The Portuguese courts have been deciding in favour of taxpayers regarding the different tax treatment that is given to foreign investment in Portugal through collective investment undertakings (CIUs) resident in other EU Member States.

The subject discussed was whether Portuguese legislation was in violation of the principle of free movement of capital stated in Article 63 of the Treaty on the Functioning of the European Union, because there was a different tax treatment of dividends distributed to Portuguese CIUs (no withholding tax) compared with dividends distributed to CIUs in other states (withholding tax).

Another level of the litigation, still pending, is the tax credit that resident investors in Portuguese CIUs were granted, in contrast to non-resident investors in Portuguese CIUs.

Outlook and conclusions

Following the OECD model, the Portuguese tax system is quite competitive, given the extended network of DTTs currently in force, along with several favourable and attractive tax regimes at a corporate level, such as the participation exemption regime.

At a national level, recent Portuguese legislation has been focused on minimisation of the effects of the covid-19 pandemic, such as the extension of deadlines to comply with several declarative and ancillary obligations, and no significant tax reforms have been introduced since the Proposed State Budget Law for 2022 previously presented by the Portuguese government was rejected by Parliament, thus giving rise to the recent elections.
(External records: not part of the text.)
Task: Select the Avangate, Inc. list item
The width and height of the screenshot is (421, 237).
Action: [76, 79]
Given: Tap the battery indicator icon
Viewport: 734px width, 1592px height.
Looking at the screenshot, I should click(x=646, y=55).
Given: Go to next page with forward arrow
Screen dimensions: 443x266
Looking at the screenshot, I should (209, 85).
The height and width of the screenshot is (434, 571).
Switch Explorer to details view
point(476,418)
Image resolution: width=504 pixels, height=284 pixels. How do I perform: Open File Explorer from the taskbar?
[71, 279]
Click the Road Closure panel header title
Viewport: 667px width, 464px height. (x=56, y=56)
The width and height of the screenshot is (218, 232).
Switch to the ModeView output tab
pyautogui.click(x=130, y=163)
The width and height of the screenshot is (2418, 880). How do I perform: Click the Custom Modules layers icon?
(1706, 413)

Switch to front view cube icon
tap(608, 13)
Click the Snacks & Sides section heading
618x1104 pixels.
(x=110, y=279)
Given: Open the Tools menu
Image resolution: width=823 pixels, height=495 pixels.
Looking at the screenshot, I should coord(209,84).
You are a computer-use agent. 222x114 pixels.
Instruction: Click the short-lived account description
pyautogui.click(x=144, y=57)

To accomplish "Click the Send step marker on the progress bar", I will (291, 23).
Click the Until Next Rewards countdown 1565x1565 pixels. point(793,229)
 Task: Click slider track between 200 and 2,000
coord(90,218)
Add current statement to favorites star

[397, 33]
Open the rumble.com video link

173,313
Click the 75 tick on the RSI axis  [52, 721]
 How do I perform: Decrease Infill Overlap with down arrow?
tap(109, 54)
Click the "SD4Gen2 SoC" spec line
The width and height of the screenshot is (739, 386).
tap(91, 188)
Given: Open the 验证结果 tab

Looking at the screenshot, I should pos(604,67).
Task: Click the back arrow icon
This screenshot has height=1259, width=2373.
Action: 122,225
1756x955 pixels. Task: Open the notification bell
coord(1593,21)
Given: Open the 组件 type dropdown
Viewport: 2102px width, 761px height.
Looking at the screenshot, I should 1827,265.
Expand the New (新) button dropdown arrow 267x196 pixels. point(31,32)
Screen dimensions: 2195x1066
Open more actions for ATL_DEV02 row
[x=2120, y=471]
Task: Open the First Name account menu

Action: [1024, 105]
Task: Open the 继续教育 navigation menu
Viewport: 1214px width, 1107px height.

Although the new State Budget Law for 2022 is still not known and should be approved at the end of the first quarter of 2022, it is likely that it will include additional tax measures and incentives aimed at increasing business and productive investment.

At the international level, in 2022, the EU is likely to implement the international agreement on minimum taxation (of 15 per cent) for multinationals, which is expected to come into force in early 2023, thus giving an incentive and opportunity for the revision of the Portuguese statutory corporate tax. It is urgent, for competitive reasons, to eliminate the CIT state surcharge mentioned above, along with keeping the important tax incentives (contractual and non-contractual) for investment in Portugal in the industrial sector.

Footnotes

1 António Fernandes de Oliveira is the founding lawyer and Mónica Respício Gonçalves is a lawyer at AFDO.